## Work to complete
Copy each line below in which the word "computer" occurs.

## Information given
|---|
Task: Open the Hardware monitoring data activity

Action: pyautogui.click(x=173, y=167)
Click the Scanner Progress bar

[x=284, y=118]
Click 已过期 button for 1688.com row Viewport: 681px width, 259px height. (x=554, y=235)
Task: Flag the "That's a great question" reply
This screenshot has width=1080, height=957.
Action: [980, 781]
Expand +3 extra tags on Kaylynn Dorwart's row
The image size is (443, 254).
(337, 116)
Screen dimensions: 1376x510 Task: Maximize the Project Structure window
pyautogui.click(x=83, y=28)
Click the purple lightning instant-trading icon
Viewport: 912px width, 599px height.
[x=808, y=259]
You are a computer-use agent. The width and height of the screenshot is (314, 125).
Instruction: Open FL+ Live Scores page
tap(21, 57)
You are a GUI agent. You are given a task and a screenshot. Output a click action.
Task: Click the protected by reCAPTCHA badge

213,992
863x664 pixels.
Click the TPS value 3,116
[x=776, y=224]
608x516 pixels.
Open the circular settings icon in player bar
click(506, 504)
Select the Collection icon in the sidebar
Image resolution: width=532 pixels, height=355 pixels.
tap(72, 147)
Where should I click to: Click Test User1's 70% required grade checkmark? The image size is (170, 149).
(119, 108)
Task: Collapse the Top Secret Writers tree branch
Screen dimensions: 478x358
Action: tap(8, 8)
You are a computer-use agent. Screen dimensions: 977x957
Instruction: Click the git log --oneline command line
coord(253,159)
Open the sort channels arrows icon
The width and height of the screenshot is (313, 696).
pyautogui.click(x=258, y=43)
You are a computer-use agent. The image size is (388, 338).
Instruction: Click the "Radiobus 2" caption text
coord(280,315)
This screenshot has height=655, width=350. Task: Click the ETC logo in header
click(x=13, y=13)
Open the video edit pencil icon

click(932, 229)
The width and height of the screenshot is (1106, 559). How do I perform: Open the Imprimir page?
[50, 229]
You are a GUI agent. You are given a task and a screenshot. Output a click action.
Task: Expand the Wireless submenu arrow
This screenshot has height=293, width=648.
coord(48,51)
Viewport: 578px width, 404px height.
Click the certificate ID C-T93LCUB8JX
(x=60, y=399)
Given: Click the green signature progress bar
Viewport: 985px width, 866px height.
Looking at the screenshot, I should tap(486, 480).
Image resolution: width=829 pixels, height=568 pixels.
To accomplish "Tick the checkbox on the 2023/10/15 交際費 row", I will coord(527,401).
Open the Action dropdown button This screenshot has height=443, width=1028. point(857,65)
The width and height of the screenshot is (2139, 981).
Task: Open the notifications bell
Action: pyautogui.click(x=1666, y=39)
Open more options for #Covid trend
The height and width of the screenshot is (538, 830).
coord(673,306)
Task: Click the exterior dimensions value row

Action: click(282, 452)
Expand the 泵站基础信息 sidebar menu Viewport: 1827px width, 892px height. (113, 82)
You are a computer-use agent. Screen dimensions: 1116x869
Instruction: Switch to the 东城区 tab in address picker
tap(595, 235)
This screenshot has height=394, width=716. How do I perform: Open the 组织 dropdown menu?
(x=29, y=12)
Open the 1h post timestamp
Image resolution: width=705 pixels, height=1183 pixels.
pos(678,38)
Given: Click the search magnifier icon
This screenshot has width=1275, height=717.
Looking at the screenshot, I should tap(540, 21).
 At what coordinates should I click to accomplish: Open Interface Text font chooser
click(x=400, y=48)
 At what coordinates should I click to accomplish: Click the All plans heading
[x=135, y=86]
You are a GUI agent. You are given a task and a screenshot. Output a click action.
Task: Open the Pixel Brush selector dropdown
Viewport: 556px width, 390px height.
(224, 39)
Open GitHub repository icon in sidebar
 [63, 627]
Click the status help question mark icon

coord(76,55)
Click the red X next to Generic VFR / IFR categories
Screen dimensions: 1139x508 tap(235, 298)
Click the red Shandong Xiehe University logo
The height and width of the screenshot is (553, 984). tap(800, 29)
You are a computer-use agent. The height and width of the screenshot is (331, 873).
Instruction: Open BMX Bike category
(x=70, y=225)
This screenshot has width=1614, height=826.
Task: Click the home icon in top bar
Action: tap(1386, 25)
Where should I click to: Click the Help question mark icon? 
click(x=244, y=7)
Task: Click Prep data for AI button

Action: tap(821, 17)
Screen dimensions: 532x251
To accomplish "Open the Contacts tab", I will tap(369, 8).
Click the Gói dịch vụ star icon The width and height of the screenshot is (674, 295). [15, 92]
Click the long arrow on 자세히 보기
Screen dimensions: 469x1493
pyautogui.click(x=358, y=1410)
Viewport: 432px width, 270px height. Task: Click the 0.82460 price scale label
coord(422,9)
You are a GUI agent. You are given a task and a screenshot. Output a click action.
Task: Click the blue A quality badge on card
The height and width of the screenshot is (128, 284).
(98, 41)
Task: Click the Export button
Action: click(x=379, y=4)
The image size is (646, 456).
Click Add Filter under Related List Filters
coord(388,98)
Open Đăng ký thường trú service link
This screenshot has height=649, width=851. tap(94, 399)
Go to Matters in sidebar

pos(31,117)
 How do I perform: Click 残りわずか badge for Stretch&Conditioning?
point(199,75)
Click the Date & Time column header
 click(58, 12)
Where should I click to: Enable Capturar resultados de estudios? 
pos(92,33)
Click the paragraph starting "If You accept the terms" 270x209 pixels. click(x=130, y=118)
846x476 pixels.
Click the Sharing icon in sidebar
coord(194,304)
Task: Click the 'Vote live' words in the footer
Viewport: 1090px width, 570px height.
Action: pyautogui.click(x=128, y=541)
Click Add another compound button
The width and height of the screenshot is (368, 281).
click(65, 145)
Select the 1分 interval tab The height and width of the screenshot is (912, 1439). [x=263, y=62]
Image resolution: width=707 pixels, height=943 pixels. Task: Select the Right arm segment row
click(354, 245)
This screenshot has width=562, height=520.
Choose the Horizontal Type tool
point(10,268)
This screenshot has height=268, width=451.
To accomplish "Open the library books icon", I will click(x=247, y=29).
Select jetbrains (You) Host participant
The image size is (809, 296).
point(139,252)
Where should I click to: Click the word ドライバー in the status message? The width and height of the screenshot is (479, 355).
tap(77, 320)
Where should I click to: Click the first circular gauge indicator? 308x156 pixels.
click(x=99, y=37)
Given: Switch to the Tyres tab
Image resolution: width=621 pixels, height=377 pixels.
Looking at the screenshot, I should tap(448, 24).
|---|
## Exercise response
You are a computer-use agent. The width and height of the screenshot is (314, 125).
You are a computer-use agent. Screen dimensions: 977x957
You are a computer-use agent. The image size is (388, 338).
You are a computer-use agent. Screen dimensions: 1116x869
You are a computer-use agent. The height and width of the screenshot is (331, 873).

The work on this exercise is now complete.